« El Chino » (« le Chinois ») n’est que le titre choisi en France pour un film originellement intitulé « Un cuento chino » (« un conte chinois », bien que le film se passe surtout en Argentine). C’est pourtant bien un Chinois en Chine qui ouvre le film — et du mauvais pied : sa fiancée meurt sous ses yeux, aplatie par une vache tombée du ciel… De son statut ainsi conféré de victime ballottée par l’absurdité de l’existence, Jun (c’est son nom) aura du mal à décoller par la suite. On passe à Buenos Aires et au vrai protagoniste d’El Chino : Roberto, quincaillier maniaque, misanthrope et collectionneur — tiens donc — d’articles de journaux sur les accidents les plus absurdes, campé avec l’aplomb adéquat par Ricardo Darín, décidément l’acteur le plus exportable d’Argentine. Comme s’il n’avait pas assez à faire en se fermant aux signes d’intérêt que lui manifeste la jolie belle-sœur d’un de ses amis, c’est évidemment chez lui que va débarquer un Jun désemparé, en quête d’un parent éloigné, ne parlant pas un mot d’espagnol, dont il n’aura envie que de se débarrasser, quitte à lui venir en aide bon gré mal gré.

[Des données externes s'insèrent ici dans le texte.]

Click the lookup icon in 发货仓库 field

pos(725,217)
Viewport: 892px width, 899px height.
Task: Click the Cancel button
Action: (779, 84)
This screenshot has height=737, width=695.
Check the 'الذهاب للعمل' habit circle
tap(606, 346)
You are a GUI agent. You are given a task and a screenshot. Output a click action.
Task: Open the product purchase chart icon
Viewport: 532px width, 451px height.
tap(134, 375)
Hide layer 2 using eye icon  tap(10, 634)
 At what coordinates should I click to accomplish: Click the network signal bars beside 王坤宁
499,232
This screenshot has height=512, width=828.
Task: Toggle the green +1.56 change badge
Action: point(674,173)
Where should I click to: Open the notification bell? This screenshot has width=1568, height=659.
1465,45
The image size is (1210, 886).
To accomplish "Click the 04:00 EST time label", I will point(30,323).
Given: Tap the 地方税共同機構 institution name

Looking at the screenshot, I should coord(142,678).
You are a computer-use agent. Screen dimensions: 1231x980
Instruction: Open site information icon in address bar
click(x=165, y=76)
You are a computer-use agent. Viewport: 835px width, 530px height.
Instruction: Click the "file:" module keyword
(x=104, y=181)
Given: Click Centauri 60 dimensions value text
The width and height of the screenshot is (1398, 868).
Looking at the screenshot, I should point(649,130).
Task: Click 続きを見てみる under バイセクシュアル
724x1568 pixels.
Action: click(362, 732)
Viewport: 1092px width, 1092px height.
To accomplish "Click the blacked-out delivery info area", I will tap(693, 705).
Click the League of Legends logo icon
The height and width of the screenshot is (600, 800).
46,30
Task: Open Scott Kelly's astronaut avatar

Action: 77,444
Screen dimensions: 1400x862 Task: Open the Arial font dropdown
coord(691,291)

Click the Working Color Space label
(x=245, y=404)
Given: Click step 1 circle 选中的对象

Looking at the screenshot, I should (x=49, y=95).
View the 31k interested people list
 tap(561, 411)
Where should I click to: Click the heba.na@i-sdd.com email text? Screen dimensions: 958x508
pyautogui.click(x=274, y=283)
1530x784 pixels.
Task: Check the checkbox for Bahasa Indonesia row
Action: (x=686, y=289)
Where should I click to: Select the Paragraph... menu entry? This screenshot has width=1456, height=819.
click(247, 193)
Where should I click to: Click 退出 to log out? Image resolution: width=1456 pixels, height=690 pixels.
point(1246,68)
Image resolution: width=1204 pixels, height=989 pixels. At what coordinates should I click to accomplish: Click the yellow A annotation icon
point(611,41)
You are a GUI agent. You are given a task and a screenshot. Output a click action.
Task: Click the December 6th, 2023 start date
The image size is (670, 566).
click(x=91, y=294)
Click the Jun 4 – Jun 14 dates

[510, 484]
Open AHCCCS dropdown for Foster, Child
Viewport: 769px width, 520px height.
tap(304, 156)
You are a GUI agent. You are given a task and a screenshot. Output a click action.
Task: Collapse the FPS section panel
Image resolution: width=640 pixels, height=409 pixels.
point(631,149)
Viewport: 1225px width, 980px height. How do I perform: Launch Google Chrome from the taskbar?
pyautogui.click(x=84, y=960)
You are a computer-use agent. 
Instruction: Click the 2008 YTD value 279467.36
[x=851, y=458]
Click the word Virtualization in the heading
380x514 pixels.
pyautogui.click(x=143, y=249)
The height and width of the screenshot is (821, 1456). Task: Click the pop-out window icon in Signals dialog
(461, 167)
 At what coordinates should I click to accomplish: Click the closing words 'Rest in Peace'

Individu et corps étranger
L’ouverture sur une scène tragicomique qui aurait pu figurer dans la collection de Roberto est déjà un indice : El Chino se place résolument du côté de l’Argentin, dont il partage au moins la jouissance du spectacle des facéties meurtrières du hasard, illustrant dans le moindre détail les faits divers que le personnage lit avant d’archiver. Sans pour autant occulter chez lui la part autodestructrice qu’il met dans cette marotte : les visualisant, il s’y projette parmi les victimes, avec sa source d’ennuis du moment, ce qui laisse penser que sa défiance du genre humain s’étendrait aussi à sa propre personne — et partant, que ses manies seraient des automatismes par lesquels il se donnerait une raison de vivre. Ainsi, derrière le défoulement comique de ces sketchs dans le film, se cache sans doute la part la plus trouble du film, de son évocation du repli de Roberto sur lui-même, repli dont par ailleurs il se moque gentiment en le malmenant dans des confrontations burlesques avec l’étranger, l’extérieur, dans son travail (les contenus des boîtes se refusant à atteindre le nombre exact, les tiroirs récalcitrants après une contrariété) ou dans son univers plus intime, « infiltré » par le désir amoureux et le voyageur chinois.
Mais justement, à l’aune de l’attention portée par le scénario et la mise en scène au personnage de Roberto, celui de Jun, à la fois présent en permanence et ne bénéficiant pas de la même profondeur de regard, déséquilibre un peu le film. Au nom d’un effet comique assez facile, El Chino maintient à distance la personnalité du Chinois, qu’il définit seulement par sa langue étrangère, la tragédie qui l’amène et l’air penaud qu’il affiche tandis qu’il se démène contre les difficultés de sa quête et l’acrimonie de son hôte. Le pauvre Jun peine à exister au-delà d’une fonction de catalyseur des perturbations du système de Roberto, faire-valoir pour l’ouverture progressive de ce dernier à l’extérieur. Dès lors, la façon dont l’auteur du film Sebastián Borensztein travaille sur la sclérose du quincaillier se teinte d’une ambiguïté qui fragilise quelque peu son propos, puisque tout en mettant cette rigidité à rude épreuve, il l’accrédite en ne traitant guère mieux l’autre personnage, l’objet du rejet, que comme cela : un objet, un corps étranger utile ou encombrant suivant les circonstances.